Give back all of the data unchanged. Keep every word as it is.
◆ ◆ ◆
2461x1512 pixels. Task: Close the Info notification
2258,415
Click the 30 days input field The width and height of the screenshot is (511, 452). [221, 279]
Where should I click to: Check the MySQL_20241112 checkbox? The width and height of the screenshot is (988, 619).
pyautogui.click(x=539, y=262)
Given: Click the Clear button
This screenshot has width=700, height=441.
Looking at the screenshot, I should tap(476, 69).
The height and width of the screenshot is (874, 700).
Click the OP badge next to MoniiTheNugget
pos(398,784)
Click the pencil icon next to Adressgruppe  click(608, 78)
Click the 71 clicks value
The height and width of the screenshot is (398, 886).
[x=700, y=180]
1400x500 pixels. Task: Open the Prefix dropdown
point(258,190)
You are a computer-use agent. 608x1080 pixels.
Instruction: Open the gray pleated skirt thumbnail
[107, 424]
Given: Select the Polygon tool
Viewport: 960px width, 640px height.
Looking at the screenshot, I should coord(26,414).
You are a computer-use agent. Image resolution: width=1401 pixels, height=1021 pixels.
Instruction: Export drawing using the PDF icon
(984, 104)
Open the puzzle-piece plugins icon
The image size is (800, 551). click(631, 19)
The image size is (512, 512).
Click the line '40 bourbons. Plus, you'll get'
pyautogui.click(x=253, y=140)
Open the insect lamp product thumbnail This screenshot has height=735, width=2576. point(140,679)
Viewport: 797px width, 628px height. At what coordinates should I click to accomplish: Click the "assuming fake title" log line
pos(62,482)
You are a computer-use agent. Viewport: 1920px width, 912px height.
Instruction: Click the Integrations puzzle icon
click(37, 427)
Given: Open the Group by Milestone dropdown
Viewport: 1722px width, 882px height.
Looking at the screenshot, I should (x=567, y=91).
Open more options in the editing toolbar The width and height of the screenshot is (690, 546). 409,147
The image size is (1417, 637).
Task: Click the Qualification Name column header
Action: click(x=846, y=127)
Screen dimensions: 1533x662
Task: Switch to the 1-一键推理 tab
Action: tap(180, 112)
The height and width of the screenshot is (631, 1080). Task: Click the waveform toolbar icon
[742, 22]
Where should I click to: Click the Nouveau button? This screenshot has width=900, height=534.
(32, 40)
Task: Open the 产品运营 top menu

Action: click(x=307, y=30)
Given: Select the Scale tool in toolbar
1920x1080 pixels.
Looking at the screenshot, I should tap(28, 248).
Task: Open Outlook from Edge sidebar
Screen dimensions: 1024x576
◆ ◆ ◆
_REPLY:_
2461x1512 pixels. Task: Close the Info notification
2258,415
Click the 30 days input field The width and height of the screenshot is (511, 452). [221, 279]
Where should I click to: Check the MySQL_20241112 checkbox? The width and height of the screenshot is (988, 619).
pyautogui.click(x=539, y=262)
Given: Click the Clear button
This screenshot has width=700, height=441.
Looking at the screenshot, I should tap(476, 69).
The height and width of the screenshot is (874, 700).
Click the OP badge next to MoniiTheNugget
pos(398,784)
Click the pencil icon next to Adressgruppe  click(608, 78)
Click the 71 clicks value
The height and width of the screenshot is (398, 886).
[x=700, y=180]
1400x500 pixels. Task: Open the Prefix dropdown
point(258,190)
You are a computer-use agent. 608x1080 pixels.
Instruction: Open the gray pleated skirt thumbnail
[107, 424]
Given: Select the Polygon tool
Viewport: 960px width, 640px height.
Looking at the screenshot, I should coord(26,414).
You are a computer-use agent. Image resolution: width=1401 pixels, height=1021 pixels.
Instruction: Export drawing using the PDF icon
(984, 104)
Open the puzzle-piece plugins icon
The image size is (800, 551). click(631, 19)
The image size is (512, 512).
Click the line '40 bourbons. Plus, you'll get'
pyautogui.click(x=253, y=140)
Open the insect lamp product thumbnail This screenshot has height=735, width=2576. point(140,679)
Viewport: 797px width, 628px height. At what coordinates should I click to accomplish: Click the "assuming fake title" log line
pos(62,482)
You are a computer-use agent. Viewport: 1920px width, 912px height.
Instruction: Click the Integrations puzzle icon
click(37, 427)
Given: Open the Group by Milestone dropdown
Viewport: 1722px width, 882px height.
Looking at the screenshot, I should (x=567, y=91).
Open more options in the editing toolbar The width and height of the screenshot is (690, 546). 409,147
The image size is (1417, 637).
Task: Click the Qualification Name column header
Action: click(x=846, y=127)
Screen dimensions: 1533x662
Task: Switch to the 1-一键推理 tab
Action: tap(180, 112)
The height and width of the screenshot is (631, 1080). Task: Click the waveform toolbar icon
[742, 22]
Where should I click to: Click the Nouveau button? This screenshot has width=900, height=534.
(32, 40)
Task: Open the 产品运营 top menu

Action: click(x=307, y=30)
Given: Select the Scale tool in toolbar
1920x1080 pixels.
Looking at the screenshot, I should tap(28, 248).
Task: Open Outlook from Edge sidebar
Screen dimensions: 1024x576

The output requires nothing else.